Understanding the biopsychosocial impacts of living with Complex Regional Pain Syndrome

Abstract

Background:
Complex Regional Pain Syndrome (CRPS) is a disabling pain condition which commonly follows trauma to a limb, although the exact aetiology is currently unknown. It is characterised by severe, unremitting pain; autonomic, motor and sensory changes; and disrupted body perception[1,2]. While the signs and symptoms of CRPS are well documented, the wider bio-psychosocial consequences of living with CRPS have received less attention. Understanding these broader impacts has important implications for treatment and rehabilitation services.

Method:
In a prior Delphi study, participants (≥18 years, and who met the Budapest diagnostic criteria for CRPS) were recruited via 10 centres across 8 in order to define recovery from CRPS, from the patient perspective[3]. In free text responses, participants however also described the wider bio-psychosocial impacts of the condition. The current study presents results from a secondary qualitative analysis of these latter data, using inductive thematic analysis to identify the bio-psychosocial impacts of the condition.

Results:
Data were provided by 347 participants from which five superordinate themes were elicited: life being less than previously, impacts on identity, physical consequences, psychological distress, and coping strategies. Within these themes participants described the many impacts of CRPS, including how quality of life is diminished, participation and independence is restricted and social roles are affected. They also reported decrements in self-esteem, self-image and identity, and adverse effects on mood. Reported physical consequences beyond the diagnostic criteria were noted, including fatigue, poor cognition and medication side-effects. Practical and creative positive coping strategies were however also reported.

Conclusions
These findings highlight the multi-dimensional nature of the bio-psychosocial impacts of CRPS. There is a need for clinicians to be mindful to use person-centred approaches in which the impacts of therapeutic interventions for CRPS on psychological wellbeing are considered, as well the effects on physical function outcomes.

References

1. Harden, R.N., Bruehl, S., Perez, R.S., Birklein, F., Marinus, J., Maihofner, C., Lubenow, T., Buvanendran, A., Mackey, S., Graciosa, J. and Mogilevski, M., 2010. Validation of proposed diagnostic criteria (the “Budapest Criteria”) for complex regional pain syndrome. Pain, 150(2), pp.268-274.
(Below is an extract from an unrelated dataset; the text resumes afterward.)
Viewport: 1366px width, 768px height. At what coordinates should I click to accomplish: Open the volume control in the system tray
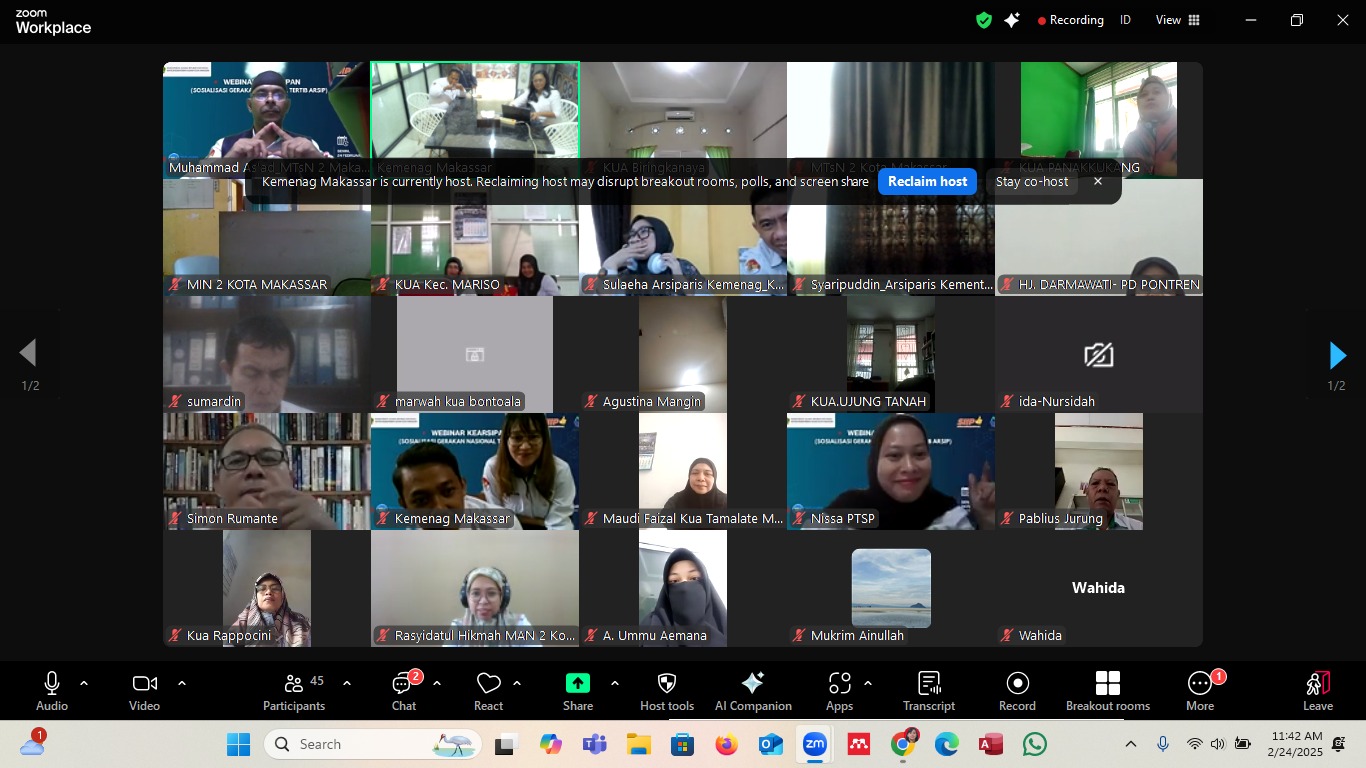point(1217,744)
2. Lewis, J.S., Kersten, P., McCabe, C.S., McPherson, K.M. and Blake, D.R., 2007. Body perception disturbance: a contribution to pain in complex regional pain syndrome (CRPS). PAIN, 133(1-3), pp.111-119.

3. Llewellyn, A., McCabe, C.S., Hibberd, Y., White, P., Davies, L., Marinus, J., Perez, R.G.S.M., Thomassen, I., Brunner, F., Sontheim, C. and Birklein, F., 2018. Are you better? A multi‐centre study of patient‐defined recovery from Complex Regional Pain Syndrome. European journal of pain, 22(3), pp.551-564.